Friday, April 6, 2012

Science Literacy Faculty Learning Community 2012-13

I recently got great news that my proposal to lead a Faculty Leaning Community next year was accepted!  I'm hoping to get together a group of 5-10 science professors who are interested in spending a school year trying to solve a problem of epic importance to society, teaching science literacy.  Faculty Learning Communities usually meet for two hours every three weeks.  The members prepare by reading the same literature, researching between meetings, and trying new things in their classrooms, then reporting back to the group.  Some of the most successful groups present or publish their findings at the end of the school year.  The sense of community is really the best part, though.  It's great to find other faculty who are interested in constantly improving their teaching effectiveness.  I still keep in touch with the professors in my first year faculty learning community!

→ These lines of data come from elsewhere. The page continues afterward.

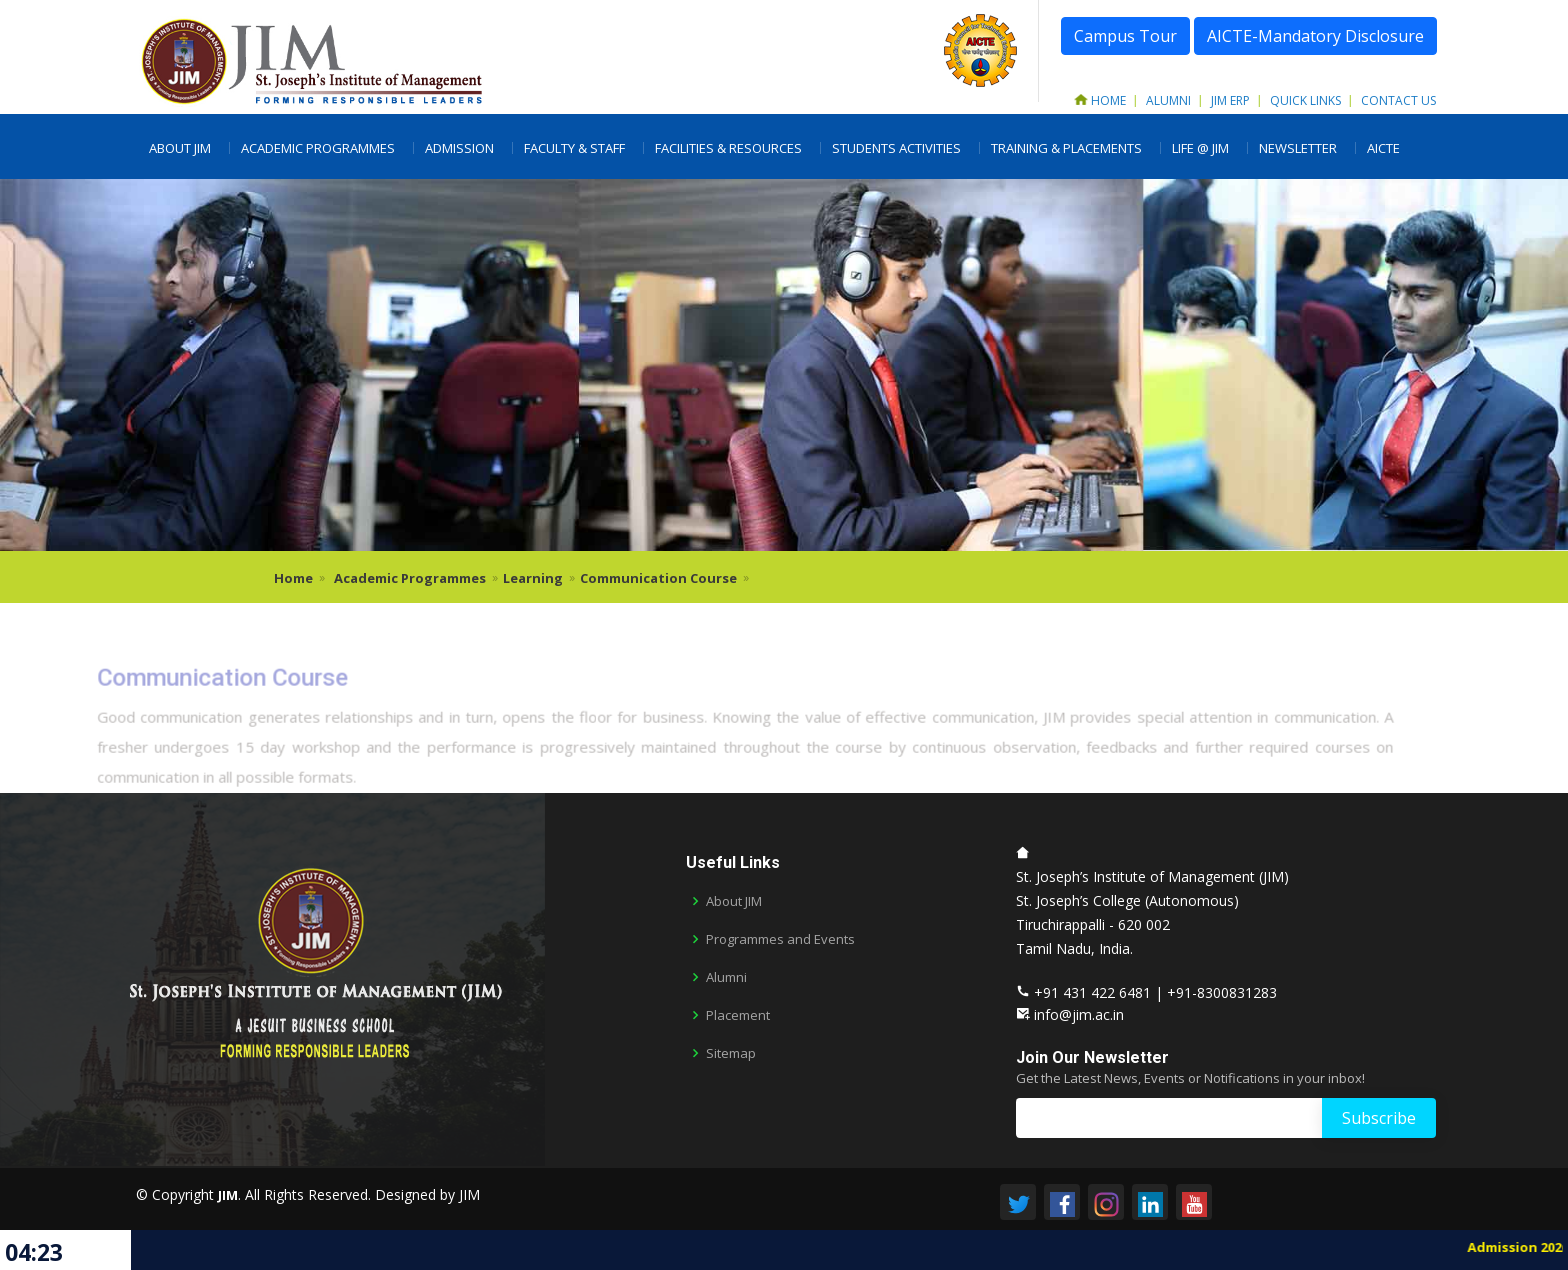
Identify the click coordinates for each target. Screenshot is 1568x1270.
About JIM (180, 148)
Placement (738, 1015)
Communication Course (658, 578)
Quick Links (1305, 100)
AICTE (1383, 148)
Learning (533, 578)
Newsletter (1298, 148)
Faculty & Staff (574, 148)
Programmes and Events (780, 939)
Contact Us (1398, 100)
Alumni (1168, 100)
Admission (459, 148)
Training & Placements (1066, 148)
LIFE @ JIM (1200, 148)
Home (1100, 100)
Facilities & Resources (728, 148)
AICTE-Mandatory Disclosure (1315, 36)
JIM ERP (1230, 100)
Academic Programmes (318, 148)
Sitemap (731, 1053)
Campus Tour (1125, 36)
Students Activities (896, 148)
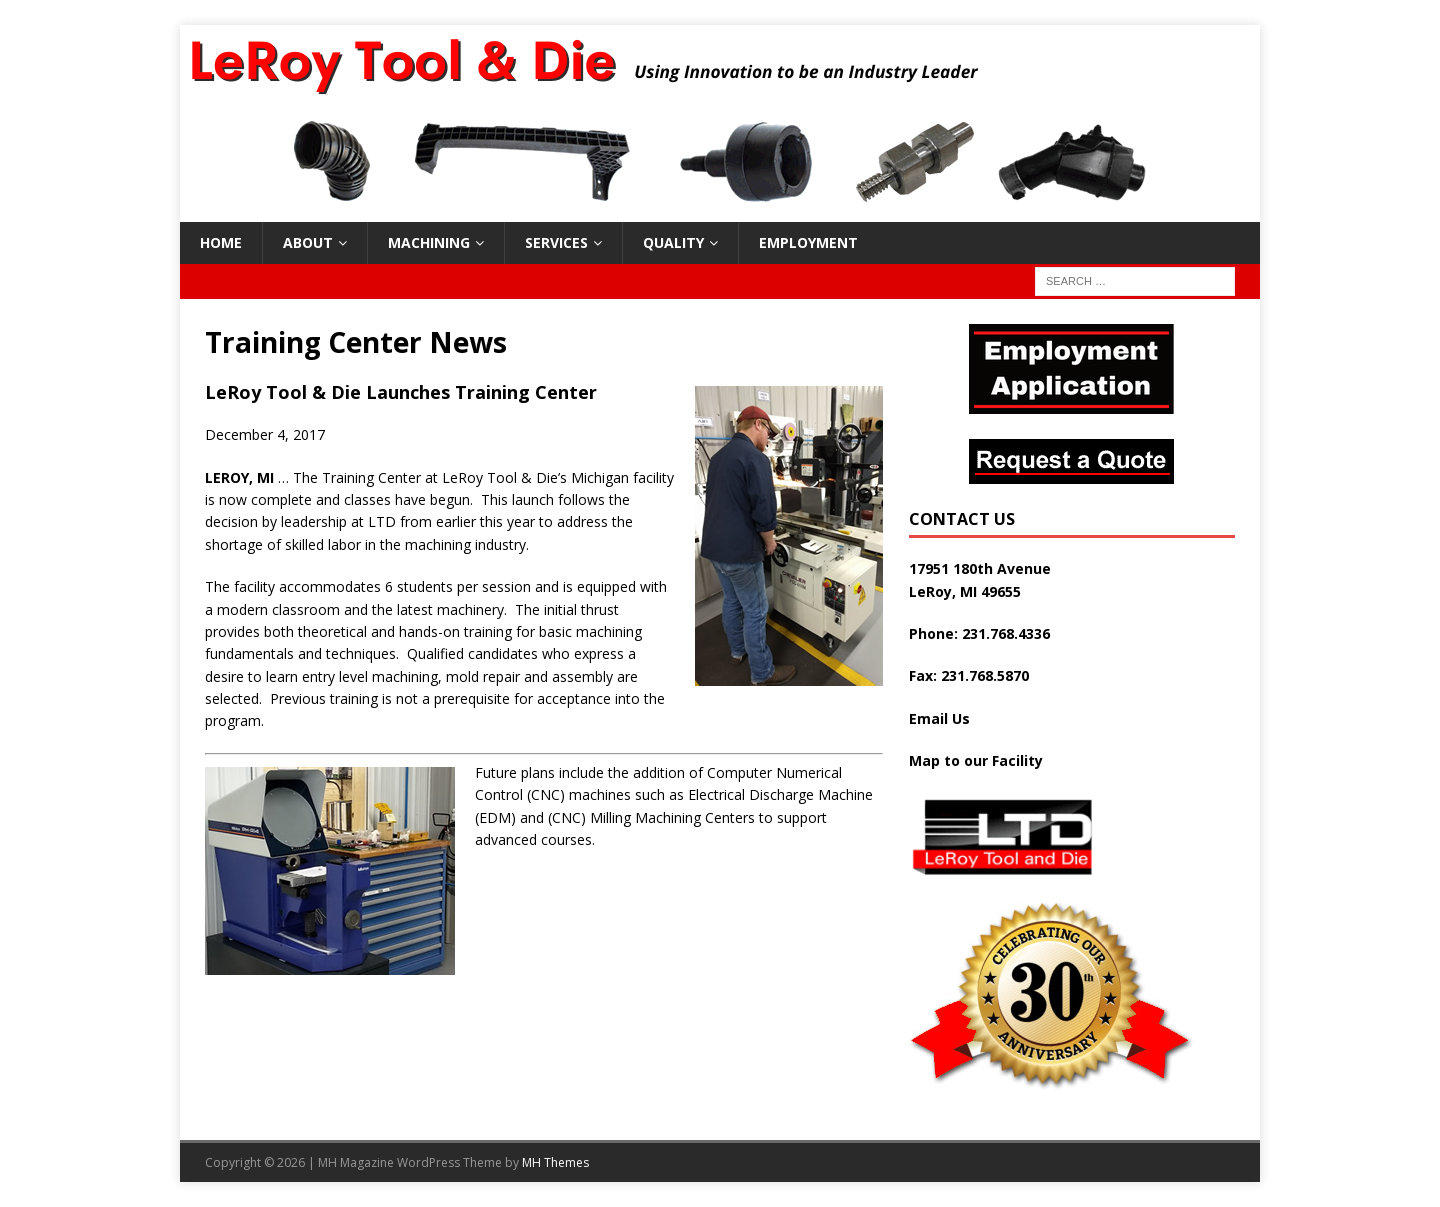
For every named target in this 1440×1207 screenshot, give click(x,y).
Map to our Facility (976, 760)
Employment (808, 242)
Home (221, 242)
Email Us (939, 718)
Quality (673, 242)
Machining (429, 242)
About (308, 242)
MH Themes (555, 1162)
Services (556, 242)
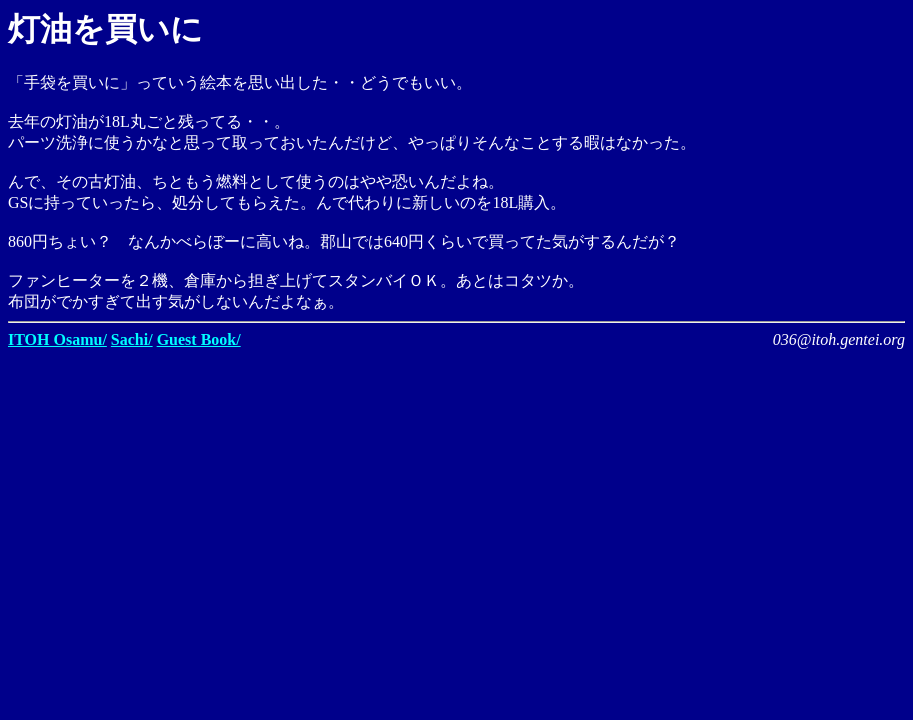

Please email me at if you have any ideas for a book I could use as the main reading for the community.  If you're a Metro professor and would like to join me, we'll have a call for applications in the first few weeks of class in 2012.

Here's the proposal:
I would like to facilitate a faculty learning community for science professors to come together and find scholarly approaches to successfully teach science literacy in the introductory science college classroom.  The new Natural and Physical Sciences general studies requirements starting in fall of 2012, will require us to focus more on science literacy, the scientific method, and general science skills rather than just a slew of information we tend to throw at students on a particular topic in our introductory courses.  Rather than approaching our courses as “An Introduction to My Topic” and treating it like the first class they will take in our field, perhaps we should treat it as the LAST science course our students will ever take.  How can we prepare our non-science majors to use science, logic, math, technology, and skeptical, critical thinking in their everyday lives as citizens?  We can use each of our fields as the channel by which we actively teach our students the scientific way of thinking, rather than focusing on a body of knowledge.  This FLC will use a scholarly approach to search for pedagogical ways to accomplish this in the science classroom, integrate the methods into our courses in the spring, and share successful methods with all of Metro’s science faculty, as well as the broader college science professor community.